READING TEXT

□ □ □

One of the biggest services provided by financial system is the effective payment
system. Financial systems make is possible in any economy the usage and
availability of money for its various purposes. The efficiency of any financial
system is the ability of its institutions (banks, trust companies, credit unions, and
so on) helping billions of exchanges to happen amongst millions of people
participating in the financial system. The financial system helps the process of
exchange by making it easier to exchange goods and services by enabling
consumers to purchase goods and services using money that the system helps to
provide and circulate. 

Secondly effective payment system enables the usage of negotiable instruments


like cheques or promissory notes. In an economy with only cash, all transactions
have to be made in cash, which is not only burdensome but also risky. Financial
institutions and a financial system overcome the problems and risks of dealing in
cash. Cheques can be used to make many transactions, particularly larger ones,
easier and safer.

□ □ □

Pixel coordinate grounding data
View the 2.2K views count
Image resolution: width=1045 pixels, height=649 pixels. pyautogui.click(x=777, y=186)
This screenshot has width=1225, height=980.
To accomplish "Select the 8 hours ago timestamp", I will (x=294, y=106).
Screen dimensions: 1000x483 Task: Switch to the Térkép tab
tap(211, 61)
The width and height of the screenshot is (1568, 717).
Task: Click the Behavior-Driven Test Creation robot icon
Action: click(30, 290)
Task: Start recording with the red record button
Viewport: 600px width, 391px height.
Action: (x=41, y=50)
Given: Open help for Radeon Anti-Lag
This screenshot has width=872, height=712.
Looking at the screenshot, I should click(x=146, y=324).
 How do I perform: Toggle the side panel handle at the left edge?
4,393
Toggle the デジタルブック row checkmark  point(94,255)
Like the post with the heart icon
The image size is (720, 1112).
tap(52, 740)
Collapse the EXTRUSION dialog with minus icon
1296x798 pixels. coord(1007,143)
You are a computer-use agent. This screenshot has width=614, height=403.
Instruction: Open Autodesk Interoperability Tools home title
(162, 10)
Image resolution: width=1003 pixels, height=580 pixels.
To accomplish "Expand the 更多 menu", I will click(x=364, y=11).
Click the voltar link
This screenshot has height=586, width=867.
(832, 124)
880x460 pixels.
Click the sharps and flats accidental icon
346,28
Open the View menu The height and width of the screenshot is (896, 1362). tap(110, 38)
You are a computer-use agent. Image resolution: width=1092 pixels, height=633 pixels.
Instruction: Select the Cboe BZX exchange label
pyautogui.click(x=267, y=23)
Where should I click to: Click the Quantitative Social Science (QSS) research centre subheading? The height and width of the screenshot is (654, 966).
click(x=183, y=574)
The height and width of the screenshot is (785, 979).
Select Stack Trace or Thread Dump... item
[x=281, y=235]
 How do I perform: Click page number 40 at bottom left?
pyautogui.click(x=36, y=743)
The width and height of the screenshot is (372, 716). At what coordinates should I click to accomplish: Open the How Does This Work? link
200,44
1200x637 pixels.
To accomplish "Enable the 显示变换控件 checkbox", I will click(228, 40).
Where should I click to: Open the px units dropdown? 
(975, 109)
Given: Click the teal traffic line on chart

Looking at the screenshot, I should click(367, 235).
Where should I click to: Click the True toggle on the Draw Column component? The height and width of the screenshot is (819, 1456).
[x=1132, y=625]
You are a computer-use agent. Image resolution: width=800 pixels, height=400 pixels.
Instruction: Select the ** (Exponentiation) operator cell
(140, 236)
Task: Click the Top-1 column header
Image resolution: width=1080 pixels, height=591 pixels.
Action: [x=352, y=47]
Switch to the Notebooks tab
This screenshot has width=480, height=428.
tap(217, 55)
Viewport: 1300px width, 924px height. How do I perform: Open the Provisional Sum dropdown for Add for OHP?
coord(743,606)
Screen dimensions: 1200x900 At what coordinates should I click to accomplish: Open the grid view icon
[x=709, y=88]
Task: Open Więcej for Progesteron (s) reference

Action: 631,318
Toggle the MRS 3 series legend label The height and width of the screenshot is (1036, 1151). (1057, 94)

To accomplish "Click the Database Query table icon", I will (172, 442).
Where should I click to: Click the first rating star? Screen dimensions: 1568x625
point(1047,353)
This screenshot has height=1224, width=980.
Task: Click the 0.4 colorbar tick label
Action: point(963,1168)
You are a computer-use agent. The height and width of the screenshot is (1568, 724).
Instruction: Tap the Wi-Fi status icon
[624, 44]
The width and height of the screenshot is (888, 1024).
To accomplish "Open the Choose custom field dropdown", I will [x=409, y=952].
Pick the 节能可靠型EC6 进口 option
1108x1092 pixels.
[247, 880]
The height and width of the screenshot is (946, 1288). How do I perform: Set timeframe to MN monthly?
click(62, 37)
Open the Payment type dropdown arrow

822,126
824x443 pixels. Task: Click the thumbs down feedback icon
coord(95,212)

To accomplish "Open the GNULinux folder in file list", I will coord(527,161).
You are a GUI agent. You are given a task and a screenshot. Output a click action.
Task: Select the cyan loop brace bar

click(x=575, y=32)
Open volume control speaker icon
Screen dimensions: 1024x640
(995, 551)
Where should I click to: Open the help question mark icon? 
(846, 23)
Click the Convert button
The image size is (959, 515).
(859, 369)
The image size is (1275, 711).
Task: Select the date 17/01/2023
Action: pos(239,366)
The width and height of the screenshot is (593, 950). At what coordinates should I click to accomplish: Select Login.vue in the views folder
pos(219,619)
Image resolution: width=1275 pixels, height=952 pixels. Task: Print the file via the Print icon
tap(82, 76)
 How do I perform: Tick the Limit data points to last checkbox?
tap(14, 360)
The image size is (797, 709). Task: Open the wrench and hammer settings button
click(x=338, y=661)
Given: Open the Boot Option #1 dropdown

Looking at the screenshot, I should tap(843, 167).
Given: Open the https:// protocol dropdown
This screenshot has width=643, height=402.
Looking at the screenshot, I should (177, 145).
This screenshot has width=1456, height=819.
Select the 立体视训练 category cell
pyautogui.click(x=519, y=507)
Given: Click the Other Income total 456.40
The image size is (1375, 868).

□ □ □

TO DO
Can you copy the passage on payment systems above, starting at "One of the biggest" and stopping after "provide and circulate."?

RESPONSE AREA
One of the biggest services provided by financial system is the effective payment
system. Financial systems make is possible in any economy the usage and
availability of money for its various purposes. The efficiency of any financial
system is the ability of its institutions (banks, trust companies, credit unions, and
so on) helping billions of exchanges to happen amongst millions of people
participating in the financial system. The financial system helps the process of
exchange by making it easier to exchange goods and services by enabling
consumers to purchase goods and services using money that the system helps to
provide and circulate.